Requirement: Update all of the material below by changing "volume slider" to "sound slider" and leaving everything else untouched.

━━━ Source data ━━━

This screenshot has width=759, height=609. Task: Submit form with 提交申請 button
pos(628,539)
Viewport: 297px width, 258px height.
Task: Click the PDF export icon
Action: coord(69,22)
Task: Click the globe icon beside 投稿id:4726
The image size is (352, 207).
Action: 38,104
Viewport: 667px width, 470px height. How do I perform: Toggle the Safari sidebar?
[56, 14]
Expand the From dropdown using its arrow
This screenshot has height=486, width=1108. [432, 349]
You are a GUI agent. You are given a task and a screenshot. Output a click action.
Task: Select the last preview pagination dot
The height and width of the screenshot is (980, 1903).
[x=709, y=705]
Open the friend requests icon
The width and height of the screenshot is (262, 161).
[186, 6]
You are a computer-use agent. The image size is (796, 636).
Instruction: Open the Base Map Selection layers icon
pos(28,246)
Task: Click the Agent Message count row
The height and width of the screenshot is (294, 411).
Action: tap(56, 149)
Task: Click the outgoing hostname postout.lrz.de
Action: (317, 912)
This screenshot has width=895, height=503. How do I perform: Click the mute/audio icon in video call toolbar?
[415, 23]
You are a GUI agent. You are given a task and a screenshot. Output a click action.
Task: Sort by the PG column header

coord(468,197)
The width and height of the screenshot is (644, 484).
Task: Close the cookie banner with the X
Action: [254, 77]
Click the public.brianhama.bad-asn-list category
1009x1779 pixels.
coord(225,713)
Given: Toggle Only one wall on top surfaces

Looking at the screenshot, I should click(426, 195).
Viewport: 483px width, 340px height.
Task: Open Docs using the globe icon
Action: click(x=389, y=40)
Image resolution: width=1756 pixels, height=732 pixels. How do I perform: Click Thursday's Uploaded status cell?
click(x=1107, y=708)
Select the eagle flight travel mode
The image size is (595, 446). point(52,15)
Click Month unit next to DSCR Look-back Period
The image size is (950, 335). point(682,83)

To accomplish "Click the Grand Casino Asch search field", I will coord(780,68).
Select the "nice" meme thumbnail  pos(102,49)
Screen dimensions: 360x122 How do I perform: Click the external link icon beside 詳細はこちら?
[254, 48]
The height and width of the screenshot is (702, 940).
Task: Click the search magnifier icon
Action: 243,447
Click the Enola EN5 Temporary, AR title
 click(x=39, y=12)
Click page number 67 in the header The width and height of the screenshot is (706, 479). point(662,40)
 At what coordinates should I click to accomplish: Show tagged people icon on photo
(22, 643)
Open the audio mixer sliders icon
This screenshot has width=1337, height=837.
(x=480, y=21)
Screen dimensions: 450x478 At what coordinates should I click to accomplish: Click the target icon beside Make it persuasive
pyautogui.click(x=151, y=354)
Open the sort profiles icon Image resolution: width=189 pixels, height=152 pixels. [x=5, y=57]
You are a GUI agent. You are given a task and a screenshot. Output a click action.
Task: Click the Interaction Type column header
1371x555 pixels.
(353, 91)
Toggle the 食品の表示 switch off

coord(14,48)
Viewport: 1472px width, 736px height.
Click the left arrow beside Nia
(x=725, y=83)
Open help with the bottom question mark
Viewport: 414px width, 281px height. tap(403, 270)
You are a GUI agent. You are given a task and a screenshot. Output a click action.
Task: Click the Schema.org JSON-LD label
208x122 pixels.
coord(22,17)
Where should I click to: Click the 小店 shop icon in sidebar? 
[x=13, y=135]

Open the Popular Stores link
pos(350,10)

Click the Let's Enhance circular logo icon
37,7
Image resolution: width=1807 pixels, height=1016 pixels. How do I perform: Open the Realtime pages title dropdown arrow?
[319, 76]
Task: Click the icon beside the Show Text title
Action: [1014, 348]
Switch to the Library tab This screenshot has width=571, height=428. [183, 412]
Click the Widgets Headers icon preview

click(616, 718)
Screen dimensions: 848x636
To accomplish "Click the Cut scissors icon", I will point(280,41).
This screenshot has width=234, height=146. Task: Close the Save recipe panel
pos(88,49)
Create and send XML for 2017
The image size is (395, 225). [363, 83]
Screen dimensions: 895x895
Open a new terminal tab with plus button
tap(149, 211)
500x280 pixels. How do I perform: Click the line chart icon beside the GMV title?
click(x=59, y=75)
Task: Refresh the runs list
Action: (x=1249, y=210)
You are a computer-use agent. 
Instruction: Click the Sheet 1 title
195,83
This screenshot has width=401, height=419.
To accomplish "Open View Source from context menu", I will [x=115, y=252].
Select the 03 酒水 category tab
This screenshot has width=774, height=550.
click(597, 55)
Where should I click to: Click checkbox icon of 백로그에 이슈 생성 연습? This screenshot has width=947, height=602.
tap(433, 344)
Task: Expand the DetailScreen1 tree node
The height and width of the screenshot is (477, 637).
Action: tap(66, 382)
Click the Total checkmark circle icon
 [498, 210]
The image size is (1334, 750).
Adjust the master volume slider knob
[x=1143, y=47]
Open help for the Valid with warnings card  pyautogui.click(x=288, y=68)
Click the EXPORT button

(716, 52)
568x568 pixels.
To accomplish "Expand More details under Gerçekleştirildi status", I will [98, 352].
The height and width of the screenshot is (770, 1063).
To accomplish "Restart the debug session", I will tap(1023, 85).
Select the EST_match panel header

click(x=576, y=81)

━━━

Worked answer:
This screenshot has width=759, height=609. Task: Submit form with 提交申請 button
pos(628,539)
Viewport: 297px width, 258px height.
Task: Click the PDF export icon
Action: coord(69,22)
Task: Click the globe icon beside 投稿id:4726
The image size is (352, 207).
Action: 38,104
Viewport: 667px width, 470px height. How do I perform: Toggle the Safari sidebar?
[56, 14]
Expand the From dropdown using its arrow
This screenshot has height=486, width=1108. [432, 349]
You are a GUI agent. You are given a task and a screenshot. Output a click action.
Task: Select the last preview pagination dot
The height and width of the screenshot is (980, 1903).
[x=709, y=705]
Open the friend requests icon
The width and height of the screenshot is (262, 161).
[186, 6]
You are a computer-use agent. The image size is (796, 636).
Instruction: Open the Base Map Selection layers icon
pos(28,246)
Task: Click the Agent Message count row
The height and width of the screenshot is (294, 411).
Action: tap(56, 149)
Task: Click the outgoing hostname postout.lrz.de
Action: (317, 912)
This screenshot has width=895, height=503. How do I perform: Click the mute/audio icon in video call toolbar?
[415, 23]
You are a GUI agent. You are given a task and a screenshot. Output a click action.
Task: Sort by the PG column header

coord(468,197)
The width and height of the screenshot is (644, 484).
Task: Close the cookie banner with the X
Action: [254, 77]
Click the public.brianhama.bad-asn-list category
1009x1779 pixels.
coord(225,713)
Given: Toggle Only one wall on top surfaces

Looking at the screenshot, I should click(426, 195).
Viewport: 483px width, 340px height.
Task: Open Docs using the globe icon
Action: click(x=389, y=40)
Image resolution: width=1756 pixels, height=732 pixels. How do I perform: Click Thursday's Uploaded status cell?
click(x=1107, y=708)
Select the eagle flight travel mode
The image size is (595, 446). point(52,15)
Click Month unit next to DSCR Look-back Period
The image size is (950, 335). point(682,83)

To accomplish "Click the Grand Casino Asch search field", I will coord(780,68).
Select the "nice" meme thumbnail  pos(102,49)
Screen dimensions: 360x122 How do I perform: Click the external link icon beside 詳細はこちら?
[254, 48]
The height and width of the screenshot is (702, 940).
Task: Click the search magnifier icon
Action: 243,447
Click the Enola EN5 Temporary, AR title
 click(x=39, y=12)
Click page number 67 in the header The width and height of the screenshot is (706, 479). point(662,40)
 At what coordinates should I click to accomplish: Show tagged people icon on photo
(22, 643)
Open the audio mixer sliders icon
This screenshot has width=1337, height=837.
(x=480, y=21)
Screen dimensions: 450x478 At what coordinates should I click to accomplish: Click the target icon beside Make it persuasive
pyautogui.click(x=151, y=354)
Open the sort profiles icon Image resolution: width=189 pixels, height=152 pixels. [x=5, y=57]
You are a GUI agent. You are given a task and a screenshot. Output a click action.
Task: Click the Interaction Type column header
1371x555 pixels.
(353, 91)
Toggle the 食品の表示 switch off

coord(14,48)
Viewport: 1472px width, 736px height.
Click the left arrow beside Nia
(x=725, y=83)
Open help with the bottom question mark
Viewport: 414px width, 281px height. tap(403, 270)
You are a GUI agent. You are given a task and a screenshot. Output a click action.
Task: Click the Schema.org JSON-LD label
208x122 pixels.
coord(22,17)
Where should I click to: Click the 小店 shop icon in sidebar? 
[x=13, y=135]

Open the Popular Stores link
pos(350,10)

Click the Let's Enhance circular logo icon
37,7
Image resolution: width=1807 pixels, height=1016 pixels. How do I perform: Open the Realtime pages title dropdown arrow?
[319, 76]
Task: Click the icon beside the Show Text title
Action: [1014, 348]
Switch to the Library tab This screenshot has width=571, height=428. [183, 412]
Click the Widgets Headers icon preview

click(616, 718)
Screen dimensions: 848x636
To accomplish "Click the Cut scissors icon", I will point(280,41).
This screenshot has width=234, height=146. Task: Close the Save recipe panel
pos(88,49)
Create and send XML for 2017
The image size is (395, 225). [363, 83]
Screen dimensions: 895x895
Open a new terminal tab with plus button
tap(149, 211)
500x280 pixels. How do I perform: Click the line chart icon beside the GMV title?
click(x=59, y=75)
Task: Refresh the runs list
Action: (x=1249, y=210)
You are a computer-use agent. 
Instruction: Click the Sheet 1 title
195,83
This screenshot has width=401, height=419.
To accomplish "Open View Source from context menu", I will [x=115, y=252].
Select the 03 酒水 category tab
This screenshot has width=774, height=550.
click(597, 55)
Where should I click to: Click checkbox icon of 백로그에 이슈 생성 연습? This screenshot has width=947, height=602.
tap(433, 344)
Task: Expand the DetailScreen1 tree node
The height and width of the screenshot is (477, 637).
Action: tap(66, 382)
Click the Total checkmark circle icon
 [498, 210]
The image size is (1334, 750).
Adjust the master sound slider knob
[x=1143, y=47]
Open help for the Valid with warnings card  pyautogui.click(x=288, y=68)
Click the EXPORT button

(716, 52)
568x568 pixels.
To accomplish "Expand More details under Gerçekleştirildi status", I will [98, 352].
The height and width of the screenshot is (770, 1063).
To accomplish "Restart the debug session", I will tap(1023, 85).
Select the EST_match panel header

click(x=576, y=81)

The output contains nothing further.